International Journal of Computational Models and Algorithms in Medicine ◽

10.4018/ijcmam.2012100102 ◽

2012 ◽

Vol 3 (4) ◽

pp. 11-20

Author(s):

Shozo Tobimatsu

Keyword(s):

Spatial Frequency ◽

Facial Expressions ◽

Face Perception ◽

Time Windows ◽

High Spatial Frequency ◽

Early Time ◽

Event Related Potentials ◽

Temporal Region ◽

The Face ◽

Related Potentials

There are two major parallel pathways in humans: the parvocellular (P) and magnocellular (M) pathways. The former has excellent spatial resolution with color selectivity, while the latter shows excellent temporal resolution with high contrast sensitivity. Visual stimuli should be tailored to answer specific clinical and/or research questions. This chapter examines the neural mechanisms of face perception using event-related potentials (ERPs). Face stimuli of different spatial frequencies were used to investigate how low-spatial-frequency (LSF) and high-spatial-frequency (HSF) components of the face contribute to the identification and recognition of the face and facial expressions. The P100 component in the occipital area (Oz), the N170 in the posterior temporal region (T5/T6) and late components peaking at 270-390 ms (T5/T6) were analyzed. LSF enhanced P100, while N170 was augmented by HSF irrespective of facial expressions. This suggested that LSF is important for global processing of facial expressions, whereas HSF handles featural processing. There were significant amplitude differences between positive and negative LSF facial expressions in the early time windows of 270-310 ms. Subsequently, the amplitudes among negative HSF facial expressions differed significantly in the later time windows of 330–390 ms.

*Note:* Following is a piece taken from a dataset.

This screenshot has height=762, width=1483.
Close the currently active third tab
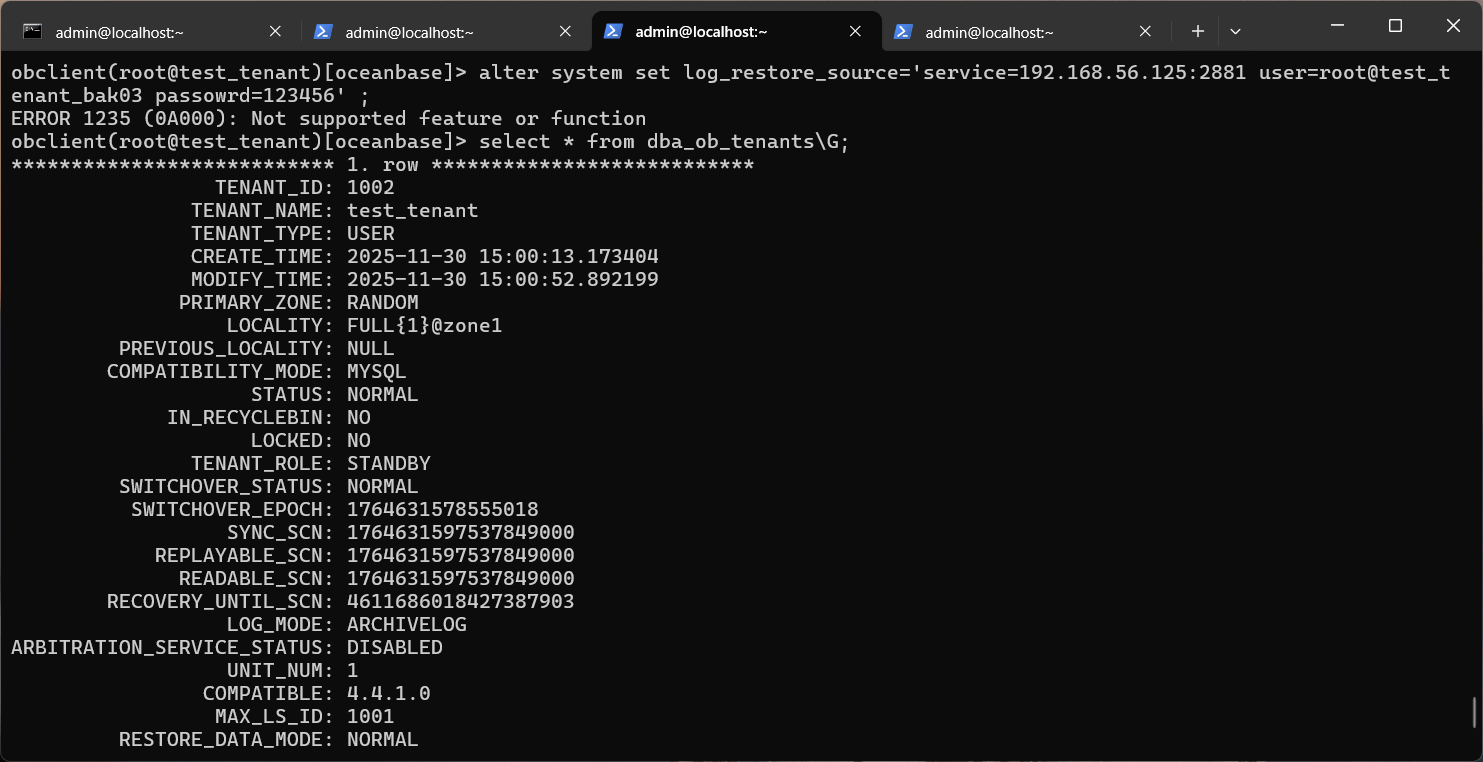856,31
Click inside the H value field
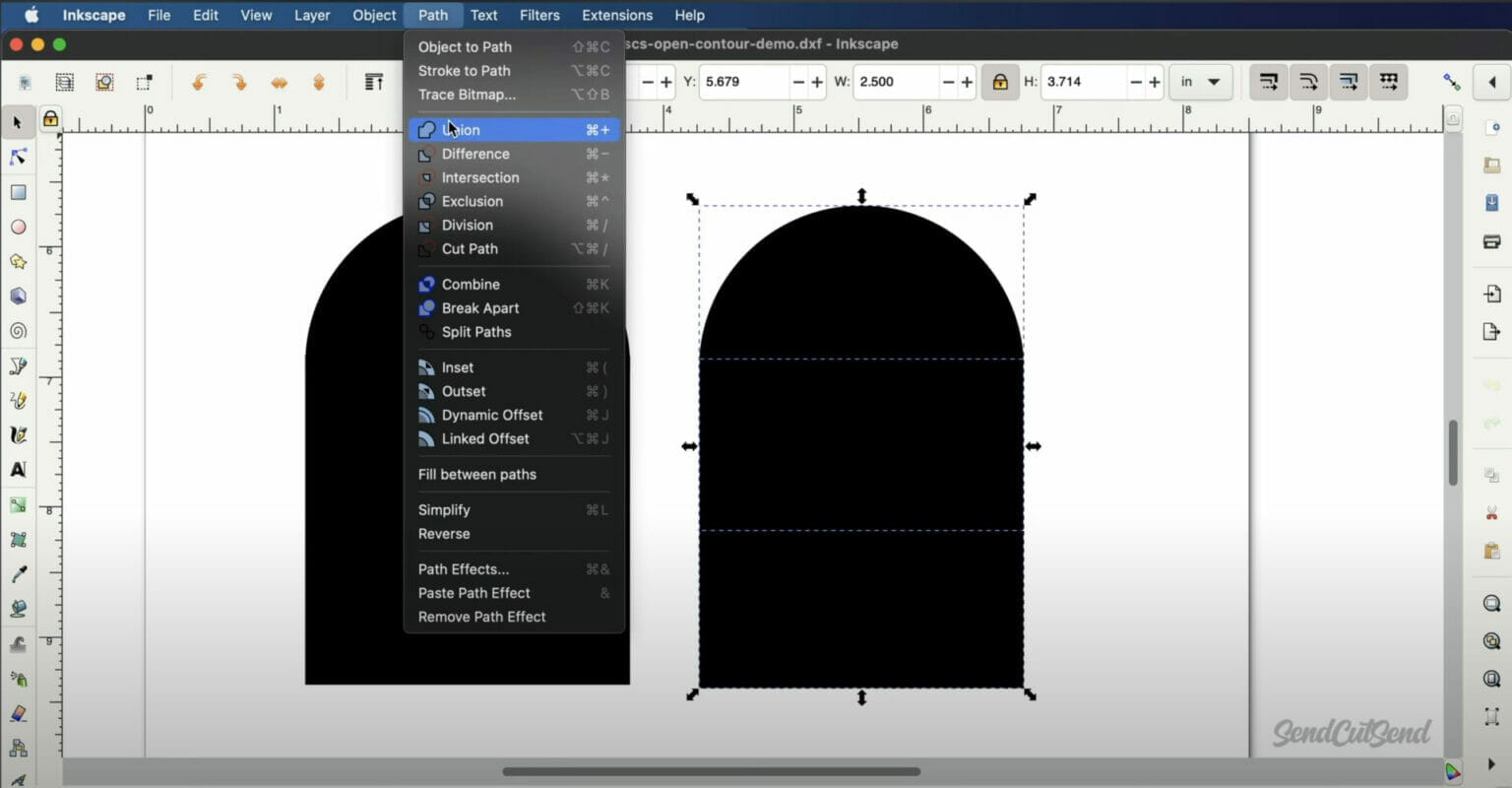The image size is (1512, 788). tap(1083, 82)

Discrimination between positive and negative facial expressions precedes discrimination among different negative expressions in a sequential manner based on parallel visual channels. Interestingly, patients with schizophrenia showed decreased spatial frequency sensitivities for face processing. Taken together, the spatially filtered face images are useful for exploring face perception and recognition.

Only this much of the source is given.